Lador also addressed two senior appointments that recently fell through - that of Maj. Gen. Yoav Galant to Israel Defense Forces chief of staff and that of police Maj. Gen. Yohanan Danino to police commissioner.

"There is all the difference in the world between the Danino case and the Galant case," he said. "In regard to Danino, no one imagines that there is any personal benefit involved; at most, this is about a professional decision of one kind or another that Danino made when he was head of the Investigations Branch.

"Almost all the decisions Danino made were discussed with me, and to the best of my understanding, they were correct. I felt for Danino when I saw the [media] carnival around him even before the facts had been clarified, as I feel for others who endure the same ordeal. The attorney general was absolutely right to allow the government to make the appointment. From our point of view, a delay was in no way justified."

With regard to the Turkel Committee, which approved Galant's appointment, Lador said he believed the committee did not have the tools to investigate and study the candidates."Regrettably, in our country the review apparatuses are not the most sophisticated," he said.

"The result is that a cabinet minister can be appointed instantly. Just two or three days passed from the moment the idea to appoint Prof. Daniel Friedmann minister of justice [in the government of Ehud Olmert] was conceived until the actual appointment, and he did not go through the [typical] process undergone by a candidate for meaningful office, such as in the case of the U.S. Senate [confirmation] hearings. It's possible to think about something similar that would be suitable here, a more sophisticated apparatus than exists now."

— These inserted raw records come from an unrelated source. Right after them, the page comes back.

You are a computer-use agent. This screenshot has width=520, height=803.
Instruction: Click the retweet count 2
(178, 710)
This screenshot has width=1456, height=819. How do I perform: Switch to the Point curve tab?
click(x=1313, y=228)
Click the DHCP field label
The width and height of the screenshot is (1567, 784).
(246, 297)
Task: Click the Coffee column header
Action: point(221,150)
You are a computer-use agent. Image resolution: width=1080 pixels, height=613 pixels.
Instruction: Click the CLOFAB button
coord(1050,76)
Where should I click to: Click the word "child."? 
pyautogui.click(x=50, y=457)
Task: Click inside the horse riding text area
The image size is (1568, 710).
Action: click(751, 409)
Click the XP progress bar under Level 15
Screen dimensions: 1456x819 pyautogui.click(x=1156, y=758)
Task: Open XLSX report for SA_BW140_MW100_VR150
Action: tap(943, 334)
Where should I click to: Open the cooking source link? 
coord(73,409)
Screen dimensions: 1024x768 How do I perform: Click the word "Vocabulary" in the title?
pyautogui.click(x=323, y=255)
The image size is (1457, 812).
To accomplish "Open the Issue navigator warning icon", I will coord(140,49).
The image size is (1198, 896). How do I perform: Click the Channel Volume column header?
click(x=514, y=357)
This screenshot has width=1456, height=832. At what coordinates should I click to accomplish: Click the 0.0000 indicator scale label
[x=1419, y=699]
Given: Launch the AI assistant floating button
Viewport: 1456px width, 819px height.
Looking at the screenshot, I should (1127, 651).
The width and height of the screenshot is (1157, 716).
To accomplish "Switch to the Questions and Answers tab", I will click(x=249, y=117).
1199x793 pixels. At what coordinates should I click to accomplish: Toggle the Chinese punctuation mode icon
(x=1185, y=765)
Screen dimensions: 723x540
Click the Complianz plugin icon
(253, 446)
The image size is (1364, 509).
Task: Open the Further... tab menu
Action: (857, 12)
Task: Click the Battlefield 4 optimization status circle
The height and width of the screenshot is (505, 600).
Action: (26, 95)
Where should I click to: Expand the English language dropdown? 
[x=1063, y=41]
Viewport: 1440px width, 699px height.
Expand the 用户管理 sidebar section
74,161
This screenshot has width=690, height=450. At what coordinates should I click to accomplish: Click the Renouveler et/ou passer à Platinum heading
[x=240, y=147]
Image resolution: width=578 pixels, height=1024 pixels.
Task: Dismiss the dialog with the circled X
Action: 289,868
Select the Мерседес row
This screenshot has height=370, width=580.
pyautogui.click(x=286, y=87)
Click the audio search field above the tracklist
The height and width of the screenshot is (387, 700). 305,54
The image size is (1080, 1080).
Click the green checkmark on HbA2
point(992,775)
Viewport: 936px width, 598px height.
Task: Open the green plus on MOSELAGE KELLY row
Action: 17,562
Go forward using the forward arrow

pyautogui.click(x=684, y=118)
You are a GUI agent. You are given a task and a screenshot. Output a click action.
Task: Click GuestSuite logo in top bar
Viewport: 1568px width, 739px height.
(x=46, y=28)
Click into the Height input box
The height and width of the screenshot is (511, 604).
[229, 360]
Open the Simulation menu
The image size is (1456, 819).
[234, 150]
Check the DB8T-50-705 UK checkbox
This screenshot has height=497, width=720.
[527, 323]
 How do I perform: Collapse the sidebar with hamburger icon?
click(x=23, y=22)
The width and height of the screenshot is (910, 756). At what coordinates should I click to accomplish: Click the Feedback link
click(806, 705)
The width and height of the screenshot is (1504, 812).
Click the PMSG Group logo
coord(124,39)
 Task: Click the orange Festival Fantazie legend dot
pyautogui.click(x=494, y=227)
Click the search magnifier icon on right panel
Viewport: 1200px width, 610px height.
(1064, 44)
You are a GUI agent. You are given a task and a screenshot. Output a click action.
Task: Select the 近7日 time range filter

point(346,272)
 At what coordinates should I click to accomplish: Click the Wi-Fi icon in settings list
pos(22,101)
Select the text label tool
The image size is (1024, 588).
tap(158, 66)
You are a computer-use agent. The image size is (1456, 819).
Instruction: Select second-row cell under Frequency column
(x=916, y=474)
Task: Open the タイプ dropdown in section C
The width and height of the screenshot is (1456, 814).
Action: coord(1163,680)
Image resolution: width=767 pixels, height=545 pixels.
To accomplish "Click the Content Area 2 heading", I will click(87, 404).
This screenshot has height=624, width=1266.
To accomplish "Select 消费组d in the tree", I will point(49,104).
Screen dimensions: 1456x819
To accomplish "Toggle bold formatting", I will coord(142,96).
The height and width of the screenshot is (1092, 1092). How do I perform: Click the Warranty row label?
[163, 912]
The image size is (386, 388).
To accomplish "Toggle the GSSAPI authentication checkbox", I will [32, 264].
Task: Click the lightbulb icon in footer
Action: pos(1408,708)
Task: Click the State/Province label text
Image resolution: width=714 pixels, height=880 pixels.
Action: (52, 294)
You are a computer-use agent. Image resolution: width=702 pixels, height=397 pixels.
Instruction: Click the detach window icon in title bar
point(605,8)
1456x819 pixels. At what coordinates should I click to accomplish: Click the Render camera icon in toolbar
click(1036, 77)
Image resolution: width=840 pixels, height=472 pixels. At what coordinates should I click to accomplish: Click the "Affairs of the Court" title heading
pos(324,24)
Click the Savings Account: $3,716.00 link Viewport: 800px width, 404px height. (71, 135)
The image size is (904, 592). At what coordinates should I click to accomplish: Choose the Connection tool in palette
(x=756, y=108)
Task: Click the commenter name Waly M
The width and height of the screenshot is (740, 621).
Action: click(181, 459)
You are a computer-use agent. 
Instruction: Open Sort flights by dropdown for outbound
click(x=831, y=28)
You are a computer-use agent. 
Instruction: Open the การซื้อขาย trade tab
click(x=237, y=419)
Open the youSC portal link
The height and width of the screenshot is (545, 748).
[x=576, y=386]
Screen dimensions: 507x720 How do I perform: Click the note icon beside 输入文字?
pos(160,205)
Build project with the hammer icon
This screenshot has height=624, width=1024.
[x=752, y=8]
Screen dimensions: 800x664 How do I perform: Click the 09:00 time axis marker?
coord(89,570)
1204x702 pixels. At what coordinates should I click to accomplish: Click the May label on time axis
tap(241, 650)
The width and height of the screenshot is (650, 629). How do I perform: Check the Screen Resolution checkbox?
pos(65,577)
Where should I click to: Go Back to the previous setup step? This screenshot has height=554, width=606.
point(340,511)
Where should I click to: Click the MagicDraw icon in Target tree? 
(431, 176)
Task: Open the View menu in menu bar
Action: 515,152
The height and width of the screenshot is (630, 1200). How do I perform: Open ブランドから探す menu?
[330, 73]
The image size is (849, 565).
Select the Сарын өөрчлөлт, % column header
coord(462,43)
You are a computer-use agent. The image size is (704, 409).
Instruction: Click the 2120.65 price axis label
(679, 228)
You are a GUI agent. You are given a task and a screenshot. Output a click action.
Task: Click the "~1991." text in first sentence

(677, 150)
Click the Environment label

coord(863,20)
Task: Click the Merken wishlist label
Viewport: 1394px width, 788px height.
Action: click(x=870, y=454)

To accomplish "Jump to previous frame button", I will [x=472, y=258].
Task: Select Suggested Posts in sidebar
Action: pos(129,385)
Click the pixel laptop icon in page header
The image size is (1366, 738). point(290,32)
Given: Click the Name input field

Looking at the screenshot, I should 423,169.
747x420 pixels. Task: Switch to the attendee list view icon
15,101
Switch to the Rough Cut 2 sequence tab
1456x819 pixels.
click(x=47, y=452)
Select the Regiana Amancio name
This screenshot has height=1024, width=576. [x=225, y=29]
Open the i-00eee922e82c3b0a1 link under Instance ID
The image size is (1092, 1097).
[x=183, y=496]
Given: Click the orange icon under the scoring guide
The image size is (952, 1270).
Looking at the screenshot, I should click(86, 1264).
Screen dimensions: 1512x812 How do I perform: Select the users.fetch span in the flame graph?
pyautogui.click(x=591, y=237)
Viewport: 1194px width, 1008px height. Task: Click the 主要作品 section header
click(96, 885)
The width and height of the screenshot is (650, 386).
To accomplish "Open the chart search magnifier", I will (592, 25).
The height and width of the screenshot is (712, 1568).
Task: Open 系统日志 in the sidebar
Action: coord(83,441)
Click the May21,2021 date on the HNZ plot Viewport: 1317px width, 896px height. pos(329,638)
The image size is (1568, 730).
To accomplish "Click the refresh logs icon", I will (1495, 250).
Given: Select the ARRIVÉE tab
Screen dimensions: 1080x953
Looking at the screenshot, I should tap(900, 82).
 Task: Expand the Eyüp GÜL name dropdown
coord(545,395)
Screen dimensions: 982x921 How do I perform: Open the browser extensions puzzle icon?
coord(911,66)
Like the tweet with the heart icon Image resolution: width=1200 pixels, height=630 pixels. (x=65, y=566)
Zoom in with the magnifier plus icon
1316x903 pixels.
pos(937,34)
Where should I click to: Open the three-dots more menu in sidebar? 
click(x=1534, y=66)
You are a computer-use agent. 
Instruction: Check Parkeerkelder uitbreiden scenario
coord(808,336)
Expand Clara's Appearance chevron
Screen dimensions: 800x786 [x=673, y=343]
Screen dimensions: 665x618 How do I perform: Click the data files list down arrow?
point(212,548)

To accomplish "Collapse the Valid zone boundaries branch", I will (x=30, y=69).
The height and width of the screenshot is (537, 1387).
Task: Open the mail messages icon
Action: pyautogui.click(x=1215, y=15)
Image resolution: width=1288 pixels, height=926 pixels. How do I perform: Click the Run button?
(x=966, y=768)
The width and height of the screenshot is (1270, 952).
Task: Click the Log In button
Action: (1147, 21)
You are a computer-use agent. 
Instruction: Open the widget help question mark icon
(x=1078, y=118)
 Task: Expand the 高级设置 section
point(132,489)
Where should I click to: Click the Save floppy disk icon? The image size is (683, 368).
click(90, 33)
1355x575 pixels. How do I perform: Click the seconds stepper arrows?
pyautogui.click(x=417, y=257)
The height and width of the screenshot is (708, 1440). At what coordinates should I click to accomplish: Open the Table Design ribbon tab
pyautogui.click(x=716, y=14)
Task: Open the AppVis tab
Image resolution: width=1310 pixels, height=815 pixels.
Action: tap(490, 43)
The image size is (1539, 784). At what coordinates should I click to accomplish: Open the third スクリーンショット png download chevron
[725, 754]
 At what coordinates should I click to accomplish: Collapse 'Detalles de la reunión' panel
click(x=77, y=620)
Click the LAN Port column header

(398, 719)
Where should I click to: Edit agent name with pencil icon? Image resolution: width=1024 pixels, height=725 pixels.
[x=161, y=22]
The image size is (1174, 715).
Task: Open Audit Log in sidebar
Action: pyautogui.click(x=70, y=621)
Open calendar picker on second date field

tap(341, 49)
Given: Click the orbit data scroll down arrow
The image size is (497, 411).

On the conviction of former president Moshe Katsav, Lador referred to the New Year's card the complainant known as A. sent to the president after the rape. "It's amazing to see how Katsav kept evidence that would serve him further down the road, should any of them, A. from the Tourism Ministry or any of the other women later, make allegations against him," he said.

Lador discussed a number of other highly-publicized affairs of the past year, among them, the case of journalist Anat Kamm, who, while serving in the bureau of the GOC Central Command, is alleged to have taken thousands of documents, some of them highly classified, and made them available to Haaretz journalist Uri Blau on computer disks. It was Lador who dictated the tough line in this case.